The Trace Awards & Festival, following the company’s ethos of celebrating Black people in Africa and the diaspora, bears witness to the connectivity of music and its power to cut through the borders of culture, language and geography. Artists from the UK, Brazil, France (as well as the regions of Réunion, Martinique, Mayotte, Guadeloupe and French Guiana), Jamaica, Haiti cohabit with their peers from Nigeria, Ghana, Rwanda, South Africa, Ivory Coast, Morocco, Algeria, Cameroon, Gabon, Senegal, Kenya, DR Congo, Swaziland, Uganda, Tanzania, Cape Verde, Madagascar and Comoros.


View this post on Instagram


A post shared by Trace Awards & Festival 2023 (@traceawardsandfestival)

“It’s important [that the categories touch on a wide range of countries] because I think everybody recognises in different ways the power of music overall but [also] the fact that the roots of African music—even before we can talk of Afrobeats—over decades and centuries is so powerful,” Onyemelukwe says. “Even Hip-Hop and R&B [that] we consider American is rooted in something that we bring to the world. So I think making that connection for us is crucial. [Also], we are aligning these awards with the Millennium Development Goals [as] we work closely with the African Union.”

The voting process for the Trace Awards & Festival is still open. Music lovers are encouraged to visit the dedicated page for the awards and cast their votes. Tickets are also available for purchase via HustleSasa. The Trace Awards & Festival is primed to be a regular occurrence as the company is keen to keep tabs on the latest happenings within the music and entertainment industries. Onyemelukwe, who served as the commercial lead and co-executive producer of the Trace Awards & Festival, hopes a win for any of the artists nominated is equivalent to the effect of a Grammy nod—as regards increases in an artist’s performance fees and their streaming revenues.
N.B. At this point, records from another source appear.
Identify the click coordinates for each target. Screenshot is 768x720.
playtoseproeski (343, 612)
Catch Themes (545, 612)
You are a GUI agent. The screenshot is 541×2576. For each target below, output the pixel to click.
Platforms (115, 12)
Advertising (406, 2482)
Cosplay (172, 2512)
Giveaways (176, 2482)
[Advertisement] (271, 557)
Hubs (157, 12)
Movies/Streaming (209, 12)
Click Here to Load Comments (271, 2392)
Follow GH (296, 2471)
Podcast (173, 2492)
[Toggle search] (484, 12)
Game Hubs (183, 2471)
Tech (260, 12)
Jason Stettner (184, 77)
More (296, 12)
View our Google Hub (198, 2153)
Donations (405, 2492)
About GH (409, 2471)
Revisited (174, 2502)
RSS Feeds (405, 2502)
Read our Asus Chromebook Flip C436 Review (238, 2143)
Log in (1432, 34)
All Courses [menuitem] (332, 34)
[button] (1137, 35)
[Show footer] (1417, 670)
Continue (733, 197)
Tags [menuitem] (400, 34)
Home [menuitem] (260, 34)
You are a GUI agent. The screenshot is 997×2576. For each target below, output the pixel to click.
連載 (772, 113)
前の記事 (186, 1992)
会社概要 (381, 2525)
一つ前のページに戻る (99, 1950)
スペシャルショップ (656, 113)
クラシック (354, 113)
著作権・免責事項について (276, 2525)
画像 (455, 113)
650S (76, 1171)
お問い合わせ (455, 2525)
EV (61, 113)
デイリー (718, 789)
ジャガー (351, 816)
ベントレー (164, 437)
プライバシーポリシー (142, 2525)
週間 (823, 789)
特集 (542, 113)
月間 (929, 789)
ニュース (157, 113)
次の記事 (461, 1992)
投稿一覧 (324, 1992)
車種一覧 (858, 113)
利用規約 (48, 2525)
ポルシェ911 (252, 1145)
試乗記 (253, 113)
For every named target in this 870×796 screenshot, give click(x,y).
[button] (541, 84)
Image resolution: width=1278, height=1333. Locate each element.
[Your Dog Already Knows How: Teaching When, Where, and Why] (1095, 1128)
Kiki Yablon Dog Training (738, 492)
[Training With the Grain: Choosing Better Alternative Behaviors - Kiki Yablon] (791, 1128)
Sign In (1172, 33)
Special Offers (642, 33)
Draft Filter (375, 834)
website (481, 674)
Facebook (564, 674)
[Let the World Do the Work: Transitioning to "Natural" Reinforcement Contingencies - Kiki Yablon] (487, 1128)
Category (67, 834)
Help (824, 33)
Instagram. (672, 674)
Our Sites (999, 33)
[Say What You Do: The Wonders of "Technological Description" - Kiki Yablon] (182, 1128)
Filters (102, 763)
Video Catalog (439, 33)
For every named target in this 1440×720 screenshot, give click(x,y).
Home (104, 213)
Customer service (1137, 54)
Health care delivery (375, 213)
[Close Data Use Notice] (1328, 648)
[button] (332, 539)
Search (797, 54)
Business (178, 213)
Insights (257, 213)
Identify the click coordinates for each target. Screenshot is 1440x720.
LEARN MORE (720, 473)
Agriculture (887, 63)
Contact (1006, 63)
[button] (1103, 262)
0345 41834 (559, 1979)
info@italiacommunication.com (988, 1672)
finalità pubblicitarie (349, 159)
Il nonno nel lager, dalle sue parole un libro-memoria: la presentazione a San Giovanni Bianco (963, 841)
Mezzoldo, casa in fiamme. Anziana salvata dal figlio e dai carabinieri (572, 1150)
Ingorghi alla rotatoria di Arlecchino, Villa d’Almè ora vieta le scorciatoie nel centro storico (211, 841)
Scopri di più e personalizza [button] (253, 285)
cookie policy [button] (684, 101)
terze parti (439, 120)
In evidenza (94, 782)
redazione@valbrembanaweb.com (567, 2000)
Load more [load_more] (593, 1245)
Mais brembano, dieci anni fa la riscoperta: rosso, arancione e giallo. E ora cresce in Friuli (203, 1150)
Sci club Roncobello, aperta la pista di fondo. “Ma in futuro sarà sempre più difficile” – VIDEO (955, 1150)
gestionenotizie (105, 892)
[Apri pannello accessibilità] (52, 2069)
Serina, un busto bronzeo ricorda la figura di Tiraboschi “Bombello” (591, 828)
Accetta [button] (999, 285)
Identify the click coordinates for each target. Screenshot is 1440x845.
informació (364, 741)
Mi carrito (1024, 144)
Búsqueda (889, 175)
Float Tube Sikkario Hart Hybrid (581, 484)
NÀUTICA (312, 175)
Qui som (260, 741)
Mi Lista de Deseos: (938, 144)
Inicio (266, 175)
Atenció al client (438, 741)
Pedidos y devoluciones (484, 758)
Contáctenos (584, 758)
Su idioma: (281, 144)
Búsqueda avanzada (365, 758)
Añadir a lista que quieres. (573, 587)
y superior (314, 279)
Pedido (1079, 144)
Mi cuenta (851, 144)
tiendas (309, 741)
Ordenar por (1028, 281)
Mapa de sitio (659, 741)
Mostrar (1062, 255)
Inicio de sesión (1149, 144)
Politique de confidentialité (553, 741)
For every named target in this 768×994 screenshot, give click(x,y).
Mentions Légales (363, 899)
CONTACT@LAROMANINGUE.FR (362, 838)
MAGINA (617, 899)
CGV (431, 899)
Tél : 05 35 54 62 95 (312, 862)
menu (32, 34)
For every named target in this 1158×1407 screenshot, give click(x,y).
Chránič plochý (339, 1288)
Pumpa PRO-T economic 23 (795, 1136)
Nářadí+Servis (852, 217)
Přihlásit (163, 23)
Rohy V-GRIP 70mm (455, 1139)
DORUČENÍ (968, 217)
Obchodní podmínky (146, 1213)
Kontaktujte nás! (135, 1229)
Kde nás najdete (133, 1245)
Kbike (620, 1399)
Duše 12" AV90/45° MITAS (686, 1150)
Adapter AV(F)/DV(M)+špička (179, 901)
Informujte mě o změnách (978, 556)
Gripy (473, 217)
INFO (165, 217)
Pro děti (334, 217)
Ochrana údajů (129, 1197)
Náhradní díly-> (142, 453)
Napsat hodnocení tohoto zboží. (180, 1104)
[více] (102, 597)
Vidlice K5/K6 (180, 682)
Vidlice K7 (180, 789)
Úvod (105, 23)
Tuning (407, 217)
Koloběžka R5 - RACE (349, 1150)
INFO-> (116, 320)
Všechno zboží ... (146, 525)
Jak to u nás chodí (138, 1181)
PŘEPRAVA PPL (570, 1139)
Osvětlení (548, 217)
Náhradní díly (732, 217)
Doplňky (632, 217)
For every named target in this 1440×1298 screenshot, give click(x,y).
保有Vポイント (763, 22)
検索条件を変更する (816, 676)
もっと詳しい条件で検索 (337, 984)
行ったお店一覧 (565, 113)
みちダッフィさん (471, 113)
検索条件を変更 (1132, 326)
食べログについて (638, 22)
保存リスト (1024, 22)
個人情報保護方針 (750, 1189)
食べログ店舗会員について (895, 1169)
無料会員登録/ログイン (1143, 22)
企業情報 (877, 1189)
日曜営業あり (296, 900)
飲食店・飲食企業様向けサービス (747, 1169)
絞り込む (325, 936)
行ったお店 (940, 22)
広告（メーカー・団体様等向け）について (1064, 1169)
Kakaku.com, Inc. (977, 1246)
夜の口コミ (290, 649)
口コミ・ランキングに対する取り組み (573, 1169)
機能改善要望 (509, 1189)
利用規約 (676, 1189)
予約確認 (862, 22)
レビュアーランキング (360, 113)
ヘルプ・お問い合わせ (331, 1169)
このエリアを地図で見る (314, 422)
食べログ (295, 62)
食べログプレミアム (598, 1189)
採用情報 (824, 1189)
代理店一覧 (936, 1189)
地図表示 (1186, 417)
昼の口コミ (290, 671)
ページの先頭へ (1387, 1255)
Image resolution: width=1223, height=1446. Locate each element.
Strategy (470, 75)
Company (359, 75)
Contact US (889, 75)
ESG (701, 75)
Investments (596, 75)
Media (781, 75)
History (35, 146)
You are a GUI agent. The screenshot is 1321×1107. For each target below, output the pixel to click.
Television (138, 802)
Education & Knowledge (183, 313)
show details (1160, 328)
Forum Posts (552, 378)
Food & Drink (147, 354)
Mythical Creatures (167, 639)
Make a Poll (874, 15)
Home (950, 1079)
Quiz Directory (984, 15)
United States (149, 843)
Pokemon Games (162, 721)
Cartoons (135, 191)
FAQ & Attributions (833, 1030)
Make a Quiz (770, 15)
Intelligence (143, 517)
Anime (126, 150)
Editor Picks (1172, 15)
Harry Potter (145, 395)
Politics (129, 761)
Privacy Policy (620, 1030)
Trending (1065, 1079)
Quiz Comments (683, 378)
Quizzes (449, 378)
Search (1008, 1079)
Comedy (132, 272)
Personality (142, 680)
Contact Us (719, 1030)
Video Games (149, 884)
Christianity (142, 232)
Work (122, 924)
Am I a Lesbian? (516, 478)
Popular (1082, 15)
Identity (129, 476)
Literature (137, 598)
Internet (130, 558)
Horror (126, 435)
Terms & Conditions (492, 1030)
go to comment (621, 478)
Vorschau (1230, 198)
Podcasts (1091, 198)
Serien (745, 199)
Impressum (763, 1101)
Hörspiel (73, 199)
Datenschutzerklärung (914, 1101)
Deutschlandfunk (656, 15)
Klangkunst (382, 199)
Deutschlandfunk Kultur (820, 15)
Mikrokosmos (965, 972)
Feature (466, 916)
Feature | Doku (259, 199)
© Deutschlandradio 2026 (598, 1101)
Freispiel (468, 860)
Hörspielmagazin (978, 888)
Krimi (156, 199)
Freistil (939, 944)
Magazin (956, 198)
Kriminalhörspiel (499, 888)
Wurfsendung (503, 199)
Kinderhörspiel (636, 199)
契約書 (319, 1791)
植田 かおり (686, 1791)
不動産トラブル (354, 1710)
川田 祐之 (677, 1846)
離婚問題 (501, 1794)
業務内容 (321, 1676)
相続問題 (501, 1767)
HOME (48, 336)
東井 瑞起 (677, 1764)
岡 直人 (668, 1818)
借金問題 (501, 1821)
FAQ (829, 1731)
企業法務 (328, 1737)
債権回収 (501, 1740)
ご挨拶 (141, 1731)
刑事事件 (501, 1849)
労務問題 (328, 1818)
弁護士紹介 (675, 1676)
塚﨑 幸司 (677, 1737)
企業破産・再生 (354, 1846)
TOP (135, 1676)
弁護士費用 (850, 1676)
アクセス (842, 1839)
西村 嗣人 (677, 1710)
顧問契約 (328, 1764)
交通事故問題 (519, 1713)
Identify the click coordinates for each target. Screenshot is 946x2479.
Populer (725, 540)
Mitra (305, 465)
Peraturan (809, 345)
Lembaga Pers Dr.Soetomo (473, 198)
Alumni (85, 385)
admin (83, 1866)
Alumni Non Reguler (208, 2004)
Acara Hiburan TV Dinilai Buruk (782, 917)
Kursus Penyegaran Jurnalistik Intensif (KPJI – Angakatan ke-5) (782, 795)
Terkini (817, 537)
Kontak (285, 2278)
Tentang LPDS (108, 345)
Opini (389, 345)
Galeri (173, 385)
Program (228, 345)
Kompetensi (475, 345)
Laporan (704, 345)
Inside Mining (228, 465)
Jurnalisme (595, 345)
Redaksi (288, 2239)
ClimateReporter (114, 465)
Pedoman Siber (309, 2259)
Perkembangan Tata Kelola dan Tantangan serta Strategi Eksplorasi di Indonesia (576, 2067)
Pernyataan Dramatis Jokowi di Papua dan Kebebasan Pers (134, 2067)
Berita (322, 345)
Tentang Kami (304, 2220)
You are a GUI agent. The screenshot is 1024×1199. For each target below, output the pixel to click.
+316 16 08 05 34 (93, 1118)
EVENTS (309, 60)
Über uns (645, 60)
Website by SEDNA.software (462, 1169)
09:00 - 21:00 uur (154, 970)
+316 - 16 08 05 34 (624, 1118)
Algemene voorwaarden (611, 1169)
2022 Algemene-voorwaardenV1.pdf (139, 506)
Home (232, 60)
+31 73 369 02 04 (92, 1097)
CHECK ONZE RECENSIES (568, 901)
“I don’t want this award to just be a fun, nice event. I want this to truly have an impact on the industry,” he says. “I want this to make all of those business leaders and investors and global organisations, especially African organisations, to say ‘Wow.’ I want it to have a financial and immediate impact on the ecosystem and I want it to have a wider impact on continuing to further the incredible work our artists have done in improving the perception of Africa around the world.”